Nowadays, it’s much simpler to set up Stable Diffusion WebUI on RX 7900 XTX. To provide information as much as it can, the old approach is kept but it’s not recommended unless you want to compile torch
by yourself.
The easy approach
Prerequisites
# install dependencies
sudo apt update && sudo apt install -y git python3-pip python3-venv python3-dev libstdc++-12-dev
# install the amdgpu driver with rocm support
curl -O https://repo.radeon.com/amdgpu-install/5.6/ubuntu/jammy/amdgpu-install_5.6.50600-1_all.deb
sudo dpkg -i amdgpu-install_5.6.50600-1_all.deb
# opencl might cause issues later, so skip it unless you need it
sudo amdgpu-install --usecase=graphics,rocm
# grant current user the access to gpu devices
sudo usermod -aG video $USER
sudo usermod -aG render $USER
# reboot is needed to make both driver and user group take effect
sudo reboot
Install
cd to/anywhere/you/want
git clone https://github.com/AUTOMATIC1111/stable-diffusion-webui
cd stable-diffusion-webui
# set up venv
python3 -m venv venv
source venv/bin/activate
# install dependencies
pip3 install -r requirements.txt
# replace torch with the rocm one
pip3 uninstall torch torchvision
# pip3 install torch torchvision torchaudio --index-url https://download.pytorch.org/whl/rocm5.5
pip3 install torch torchvision torchaudio --index-url https://download.pytorch.org/whl/rocm5.6
# download a launch script from gist, you can create it yourself if you are concerned
# https://gist.github.com/evshiron/8cf4de34aa01e217ce178b8ed54a2c43
curl https://gist.githubusercontent.com/evshiron/8cf4de34aa01e217ce178b8ed54a2c43/raw/a27b9575b0eb1f688042d4acf606ebfba96f5ace/launch.sh > launch.sh
Launch
# launch the webui
bash launch.sh
You should get a log like this:
(venv) user@hostname:~/test/stable-diffusion-webui$ bash launch.sh
Python 3.10.6 (main, May 29 2023, 11:10:38) [GCC 11.3.0]
Version: v1.4.1
Commit hash: f865d3e11647dfd6c7b2cdf90dde24680e58acd8
Installing clip
Installing open_clip
Cloning Stable Diffusion into /home/user/test/stable-diffusion-webui/repositories/stable-diffusion-stability-ai...
Cloning K-diffusion into /home/user/test/stable-diffusion-webui/repositories/k-diffusion...

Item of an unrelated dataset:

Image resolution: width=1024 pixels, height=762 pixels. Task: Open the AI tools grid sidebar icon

Cloning CodeFormer into /home/user/test/stable-diffusion-webui/repositories/CodeFormer...
Cloning BLIP into /home/user/test/stable-diffusion-webui/repositories/BLIP...
Installing requirements for CodeFormer
Installing requirements
Launching Web UI with arguments: --listen --enable-insecure-extension-access --opt-sdp-attention
No module 'xformers'. Proceeding without it.

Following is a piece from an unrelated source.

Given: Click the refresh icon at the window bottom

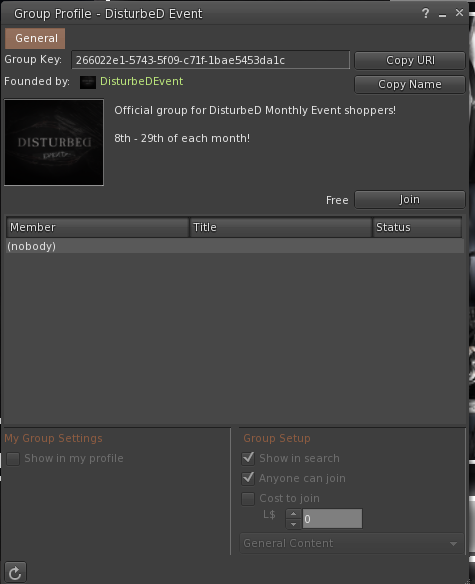Looking at the screenshot, I should tap(15, 572).
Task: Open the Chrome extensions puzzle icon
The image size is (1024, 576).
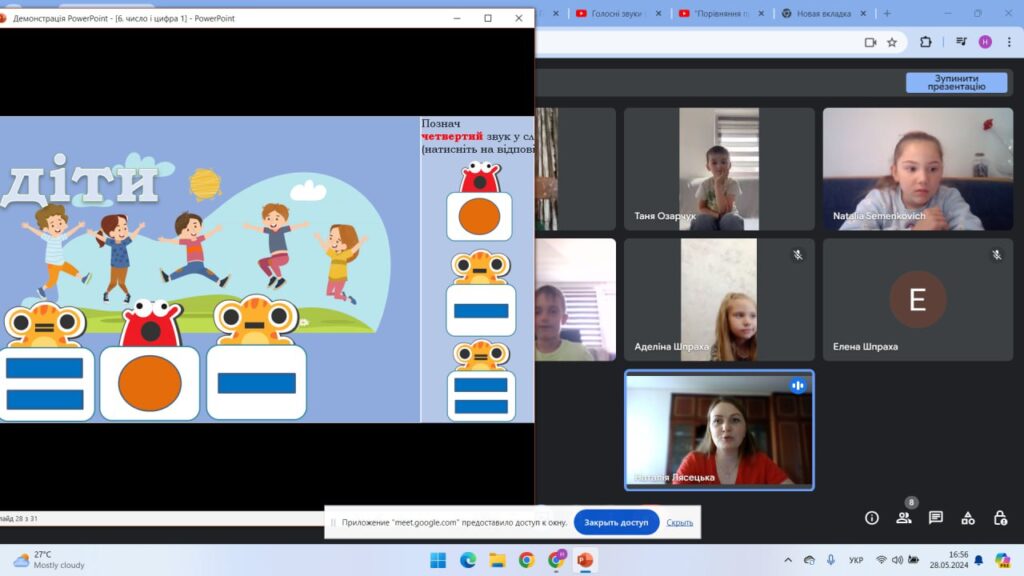Action: click(925, 42)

Downloading: "https://huggingface.co/runwayml/stable-diffusion-v1-5/resolve/main/v1-5-pruned-emaonly.safetensors" to /home/user/test/stable-diffusion-webui/models/Stable-diffusion/v1-5-pruned-emaonly.safetensors
100%|█████████████████████████████████████████████████████████████████████████████████████████████████| 3.97G/3.97G [06:22<00:00, 11.2MB/s]

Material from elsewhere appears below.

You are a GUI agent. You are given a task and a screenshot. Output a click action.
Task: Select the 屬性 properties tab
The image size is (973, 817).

Calculating sha256 for /home/user/test/stable-diffusion-webui/models/Stable-diffusion/v1-5-pruned-emaonly.safetensors: preload_extensions_git_metadata for 7 extensions took 0.00s
Running on local URL: http://0.0.0.0:7860
To create a public link, set `share=True` in `launch()`.
Startup time: 385.1s (import torch: 0.7s, import gradio: 0.5s, import ldm: 0.2s, other imports: 0.3s, list SD models: 382.8s, load scripts: 0.2s, create ui: 0.2s).
6ce0161689b3853acaa03779ec93eafe75a02f4ced659bee03f50797806fa2fa
Loading weights [6ce0161689] from /home/user/test/stable-diffusion-webui/models/Stable-diffusion/v1-5-pruned-emaonly.safetensors
Creating model from config: /home/user/test/stable-diffusion-webui/configs/v1-inference.yaml
LatentDiffusion: Running in eps-prediction mode
DiffusionWrapper has 859.52 M params.
Applying attention optimization: sdp... done.
Textual inversion embeddings loaded(0):
Model loaded in 3.6s (calculate hash: 2.4s, load weights from disk: 0.1s, create model: 0.2s, apply weights to model: 0.2s, apply half(): 0.2s, move model to device: 0.2s, calculate empty prompt: 0.1s).
The old approach
Yesterday I was regularly checking ROCm PRs, and surprised to discover that the ROCm 5.5.0 release notes had been merged, providing official support for my RX 7900 XTX after a weeks-long wait. I can’t wait to test it out.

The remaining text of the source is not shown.